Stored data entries
===
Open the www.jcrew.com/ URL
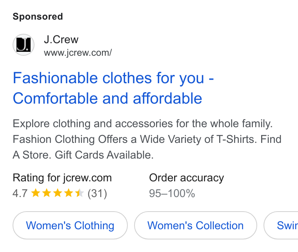Viewport: 298px width, 252px height. [x=78, y=53]
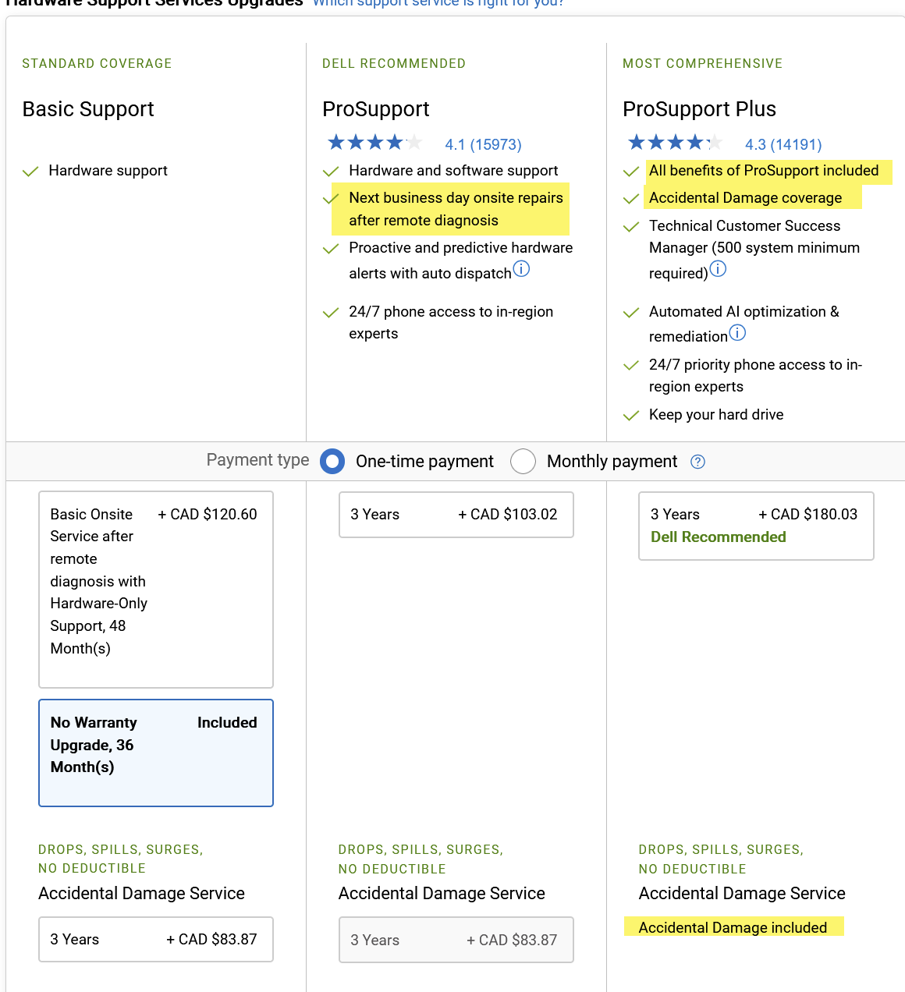Open ProSupport 4.1 (15973) reviews link
The width and height of the screenshot is (905, 992).
(483, 144)
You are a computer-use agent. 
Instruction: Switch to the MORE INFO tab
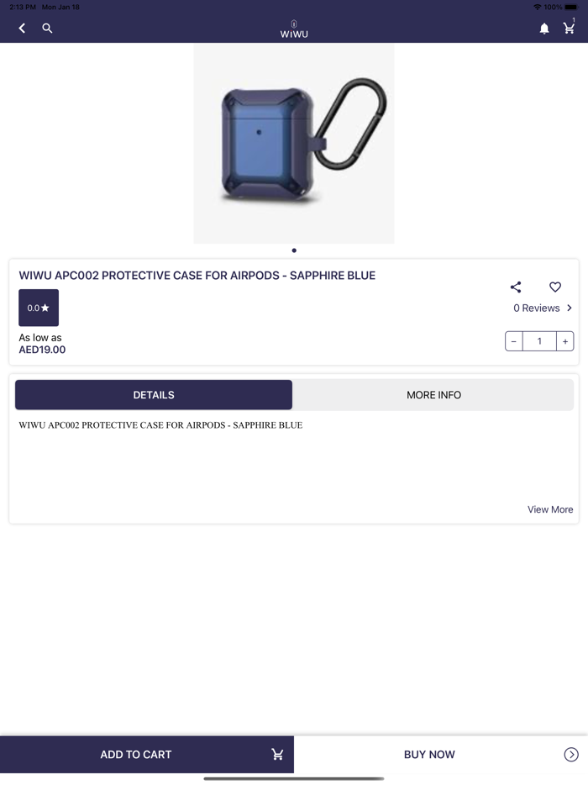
===
PROBLEM TO SOLVE
Write out all of the data above exactly, without any of its pictures.

EXERCISE RESPONSE
Open the www.jcrew.com/ URL
Viewport: 298px width, 252px height. [x=78, y=53]
Open ProSupport 4.1 (15973) reviews link
The width and height of the screenshot is (905, 992).
(483, 144)
You are a computer-use agent. 
Instruction: Switch to the MORE INFO tab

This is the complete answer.